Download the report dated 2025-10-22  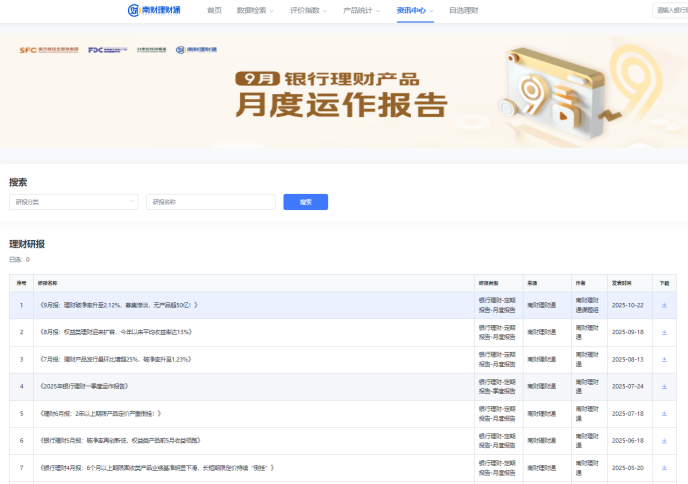pos(664,305)
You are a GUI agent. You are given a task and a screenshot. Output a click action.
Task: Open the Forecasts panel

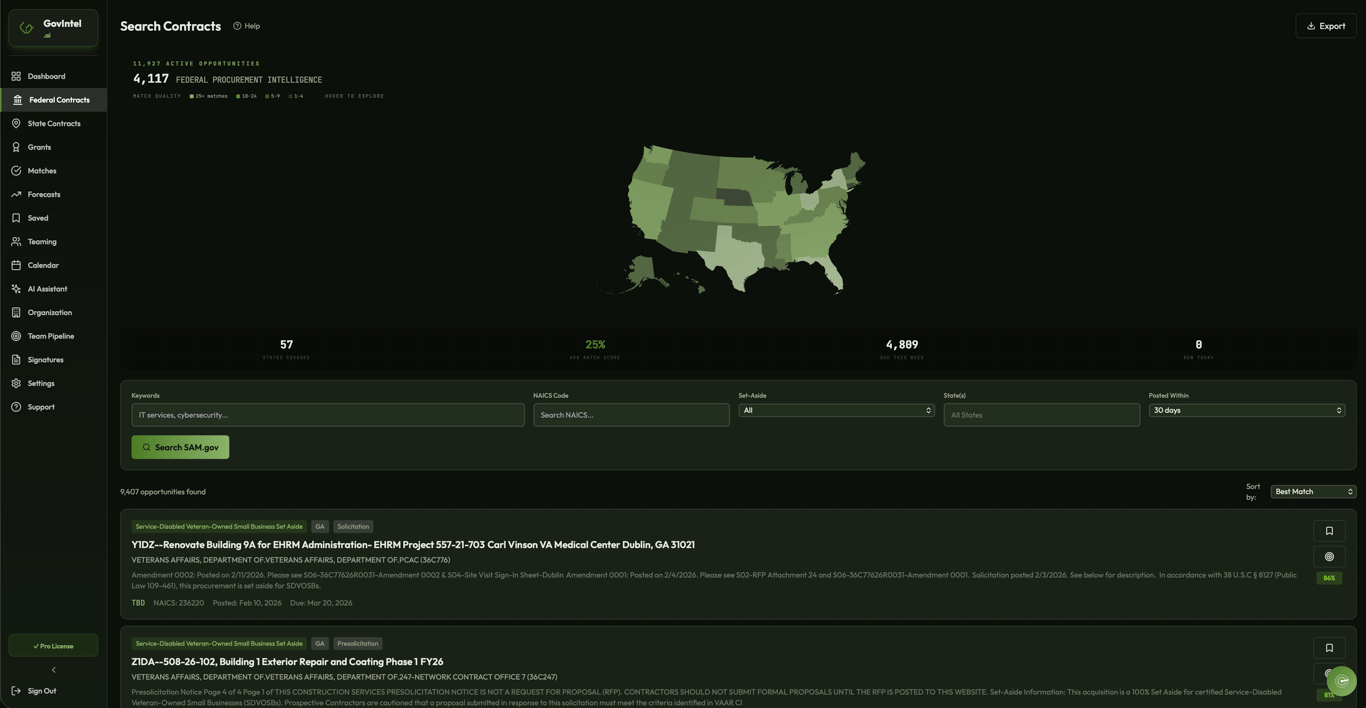[43, 194]
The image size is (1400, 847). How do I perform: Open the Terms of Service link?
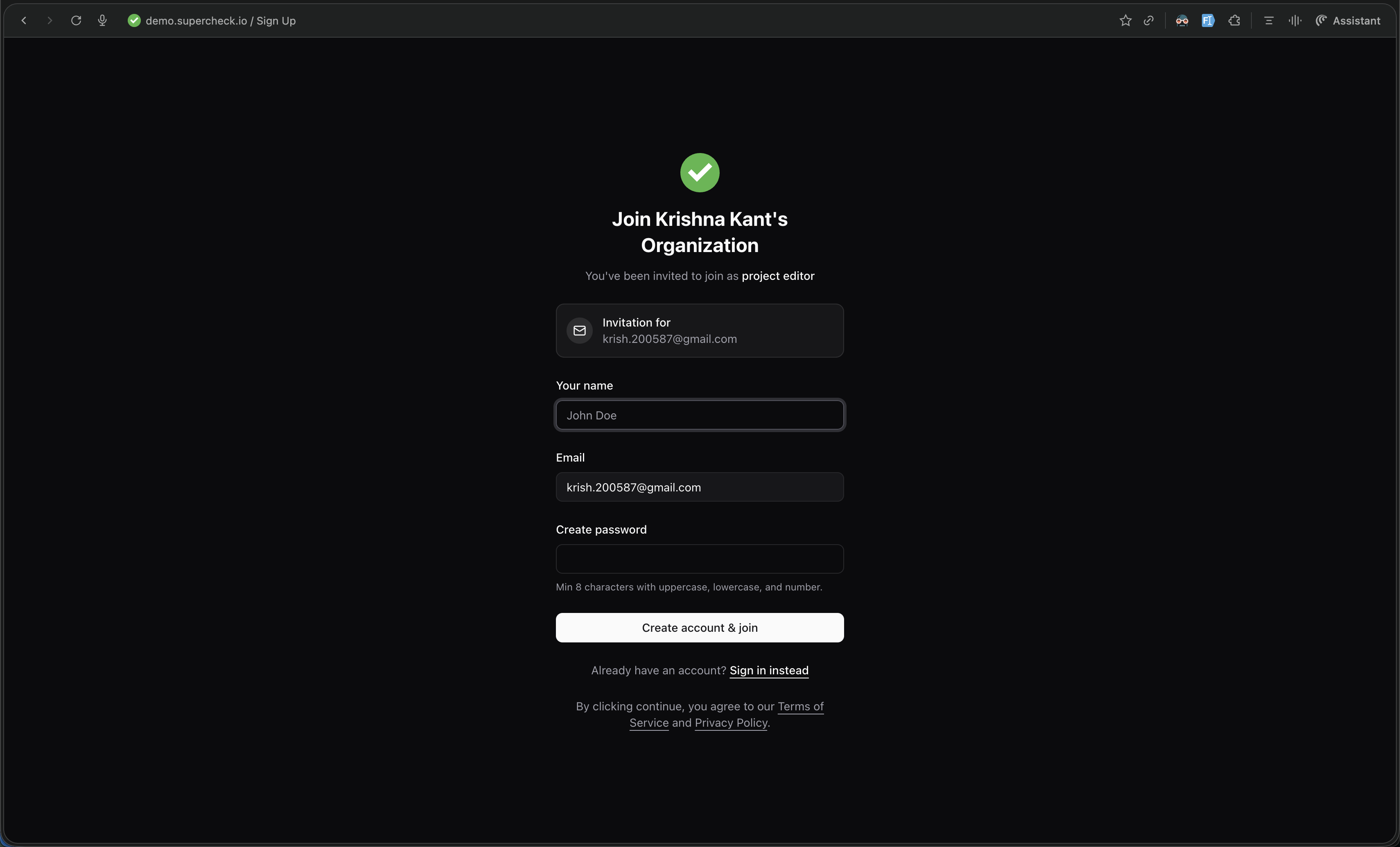tap(801, 706)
══════════
Given task —
Rewrite the entries from the line containing "The image size" through the end of the entries, putting "Privacy Policy" in place of "Terms of Service" and changing nothing else. Omit the pictures.

Task solution —
The image size is (1400, 847). How do I perform: Open the Privacy Policy link?
tap(801, 706)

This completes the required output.